--- begin Data extract ---

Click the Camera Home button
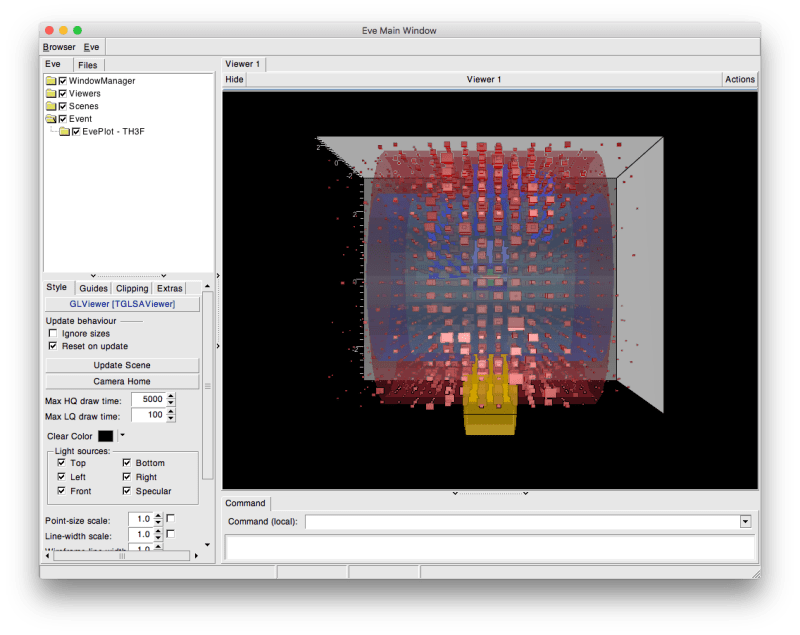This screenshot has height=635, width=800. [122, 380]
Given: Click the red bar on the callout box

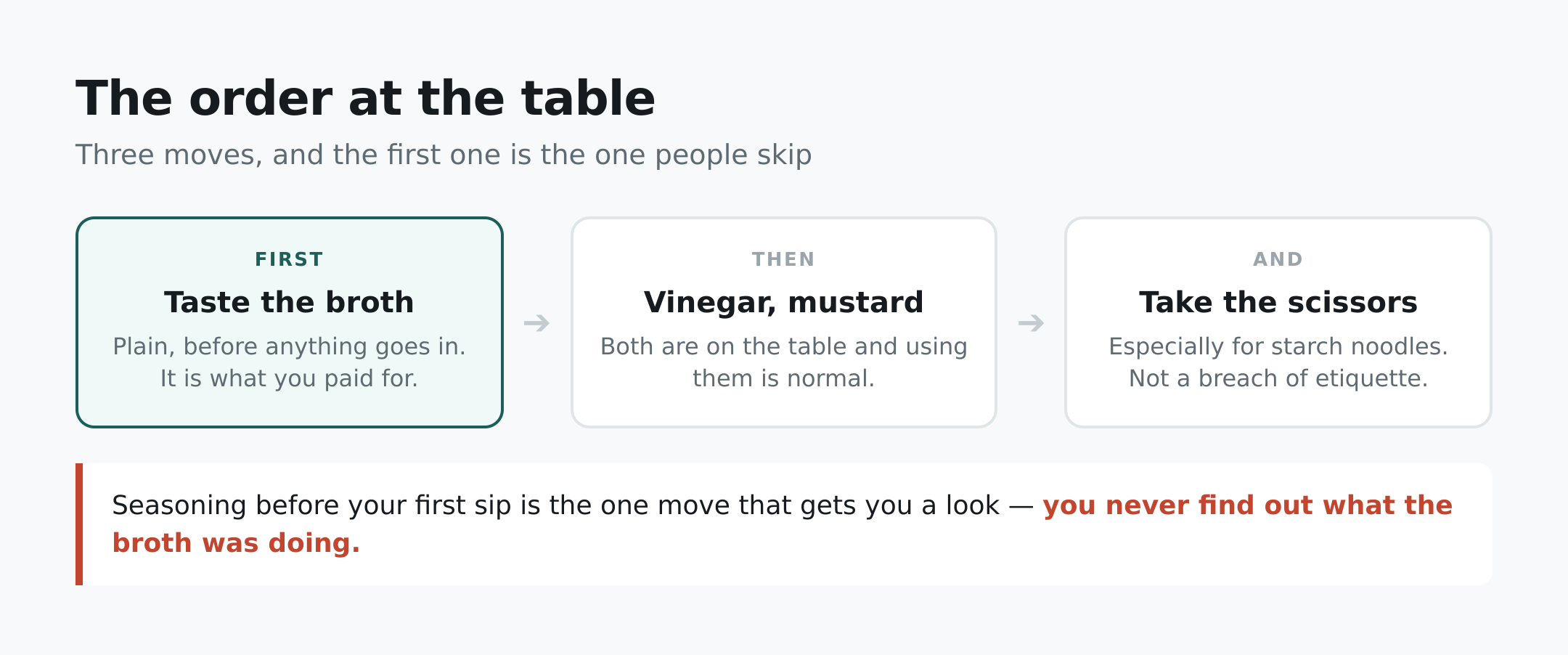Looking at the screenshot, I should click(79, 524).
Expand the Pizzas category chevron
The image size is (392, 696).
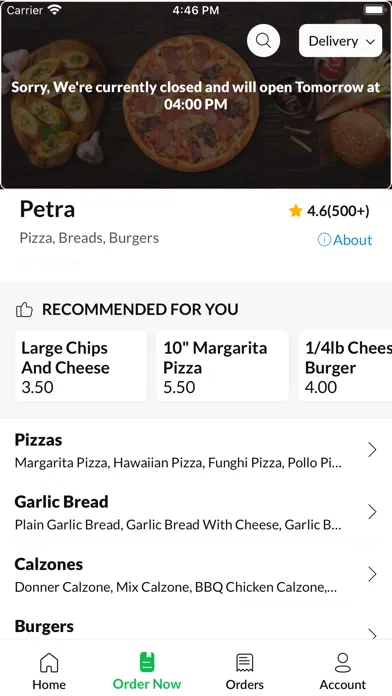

--- end Data extract ---

▸ **Short exercise**:
Please rewrite the listing above, changing "callout box" to "popup panel" and keeping everything else the same. Leave the pictures out of your answer.

▸ **Written reply**:
Click the Camera Home button
This screenshot has height=635, width=800. [122, 380]
Given: Click the red bar on the popup panel

Looking at the screenshot, I should click(79, 524).
Expand the Pizzas category chevron
The image size is (392, 696).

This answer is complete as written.